The hype would have gone away but Cobain would still be making great music.
I agree wholeheartedly.
I think In Utero was a much better album than nevermind. Cobains strong sense of song craft only improved and the range of sounds and colours was great.
Zoo Schabow:
One thing I'm curious about is the Unplugged album. Do you think they would have released that if Kurt wouldn't have killed himself?
I think so, Nirvana was a big commercial presence and if I'm not mistaken Unplugged had already released cd's of lesser selling bands in the Unplugged series.
I also think Kurt was headed in a direction where the unplugged release would have made sense. From interviews I've read anyway.
The saddest thing about Kurt's suicide is that he wasn't really brilliant yet. He wrote some amazing songs, but he wasn't anywhere near the potential In Utero and Unplugged showed. He could have become something brilliant, his lyrics were clever and twisted and his song craft was growing more and more advanced.
Nirvana, and a lot of other bands, got labeled grunge when that label really didn't fit at all. I can remember when the Pixies were getting labeled as grunge, and I couldn't help but thinking "what?".
To me Nirvana always sounded crisper and sharper than other "grunge" bands at the time. Much tighter music and melodies, real power pop stuff.
All in all I Think Nirvana got a bum rap, they are deified for breaking open grunge, and demonized for breaking open grunge.
They've been held responsible for the dirge rock we have now.
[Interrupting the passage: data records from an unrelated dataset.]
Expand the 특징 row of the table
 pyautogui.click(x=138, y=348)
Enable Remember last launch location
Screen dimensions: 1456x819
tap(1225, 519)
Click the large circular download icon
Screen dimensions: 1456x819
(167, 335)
But I really don't think that's fair. When you look back at grunge the big bands beside Nirvana were, soundgarden, Pearl Jam, Alice In Chains, and a few others who didn't really have anything in common with Nirvana.
All Nirvana did was put out a very good album in Nevermind, one that had song craft that was obviously good at reaching the masses, but like nothing the masses had embraced in a long while. The rock of today seems to be much more influenced by the other big grunge bands than Nirvana, no matter how much lip service Nirvana gets. Nirvana may have been inspiring, but their influence on the public is almost non-existent. The real influencers are bands like pearl jam, sound garden and Alice in Chains, it's that sound that people want, that sounded watered down and easy to swallow, which is how we get Creed(Pearl Jam), Godsmack(Alice In Chains) and countless others.
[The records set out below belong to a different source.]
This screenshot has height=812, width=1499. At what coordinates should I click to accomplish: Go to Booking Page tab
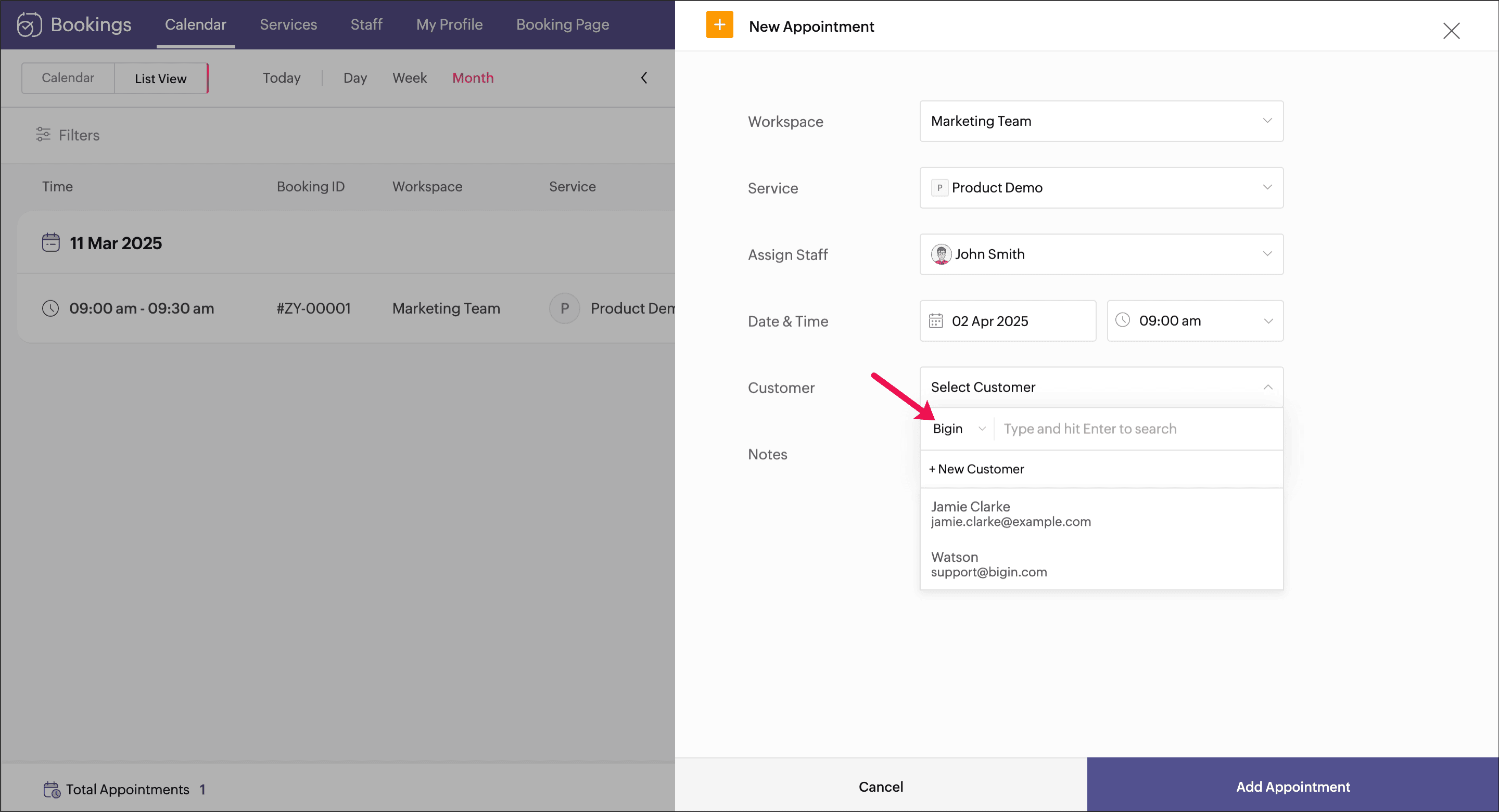pos(562,24)
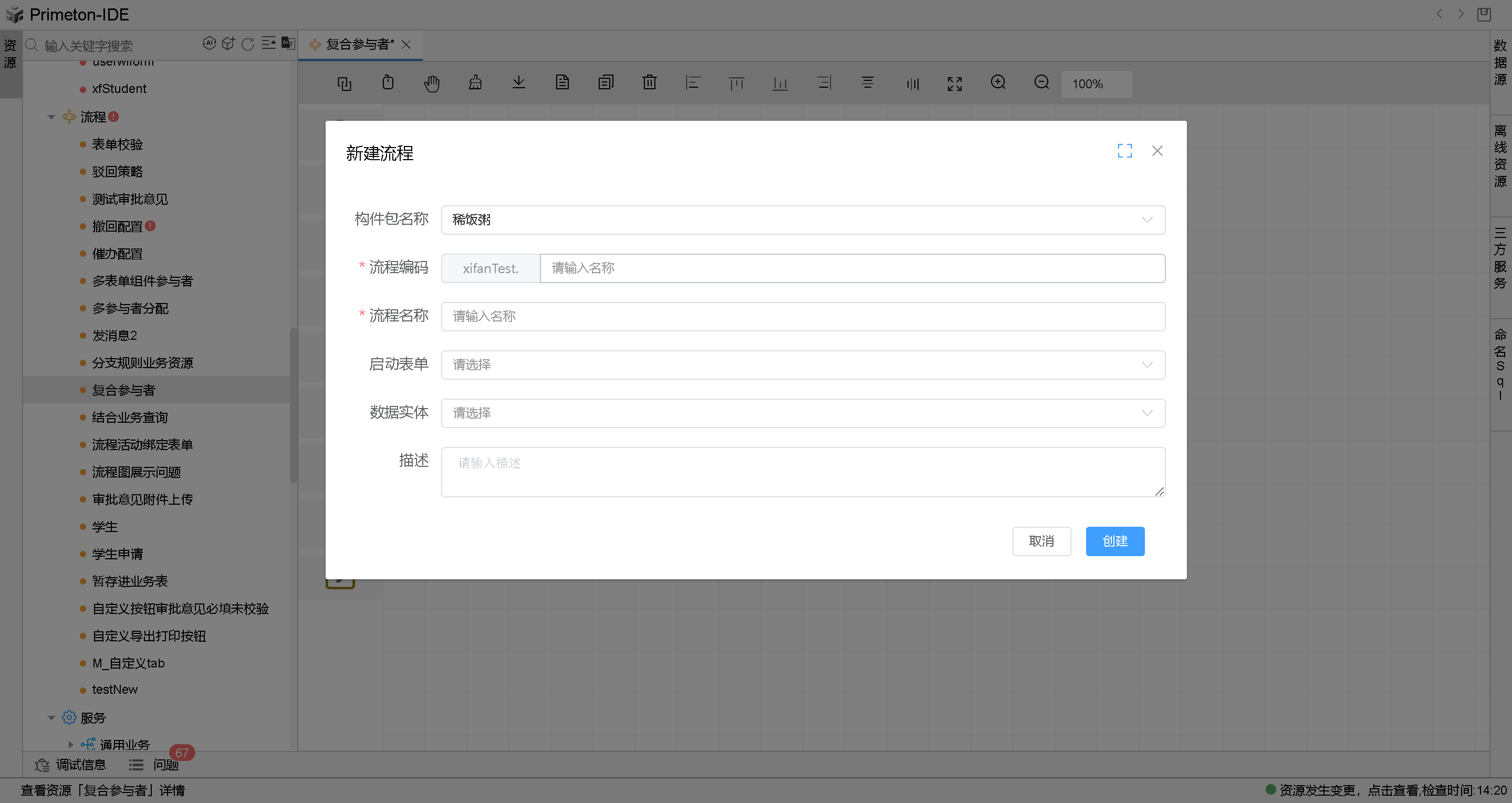Click the trash delete icon in the toolbar
Viewport: 1512px width, 803px height.
point(649,83)
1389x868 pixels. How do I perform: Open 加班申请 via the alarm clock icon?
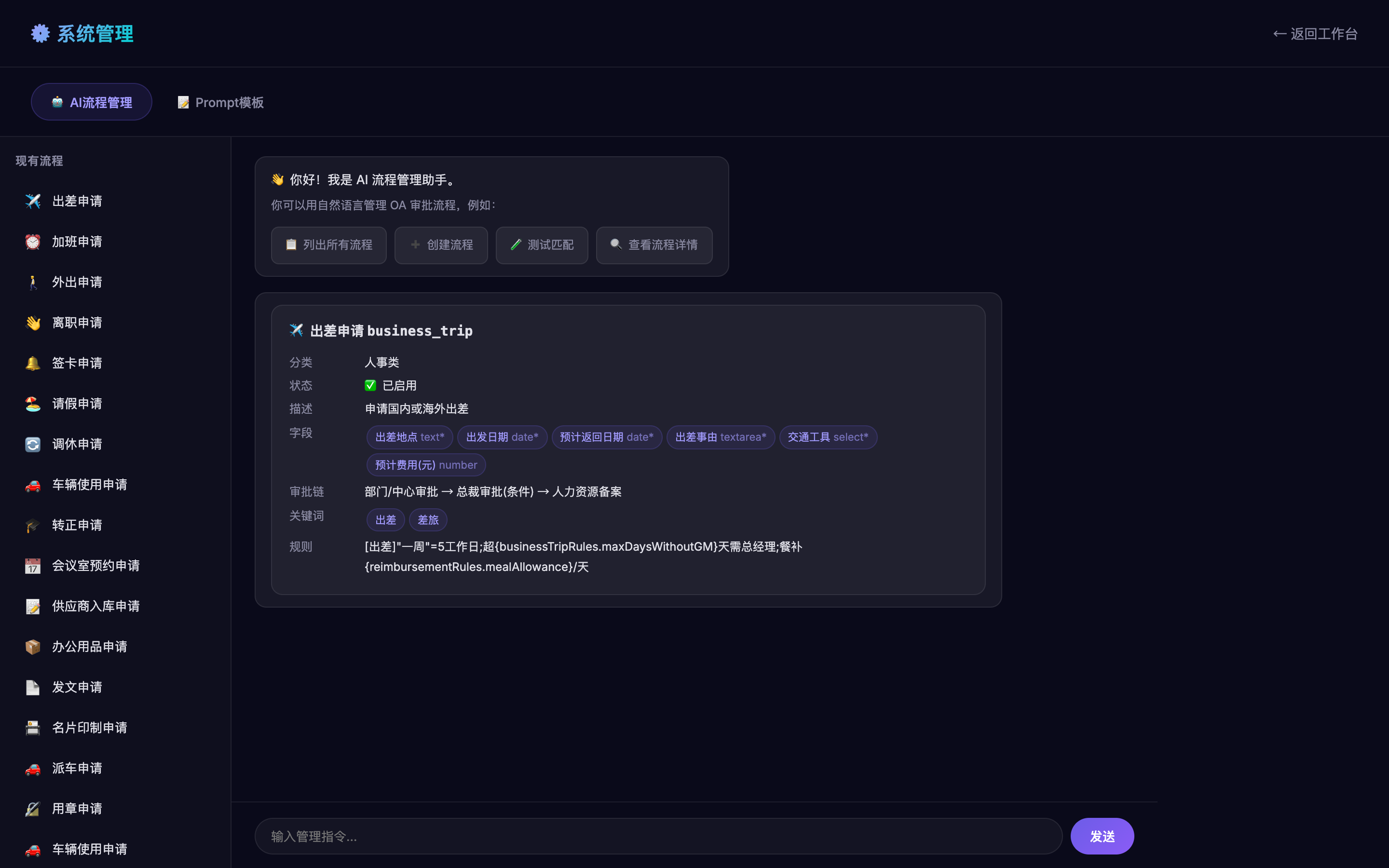tap(33, 242)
I wonder what would have happened if Nirvana hadn't have been cut short. Would more bands today be power pop oriented and intelligent or would dirge rock and idiot pop-punk(i.e.. every Green Day imitator) still have rolled over everything and taken over rock like it has today.
Now, since Kurt is dead, there's a gaping hole in his legacy where music should be, and we all try to fill it by adhering labels and beliefs that tell more about ourselves than anything Nirvana did.
[This message has been edited by hermes (edited 12-05-2001).]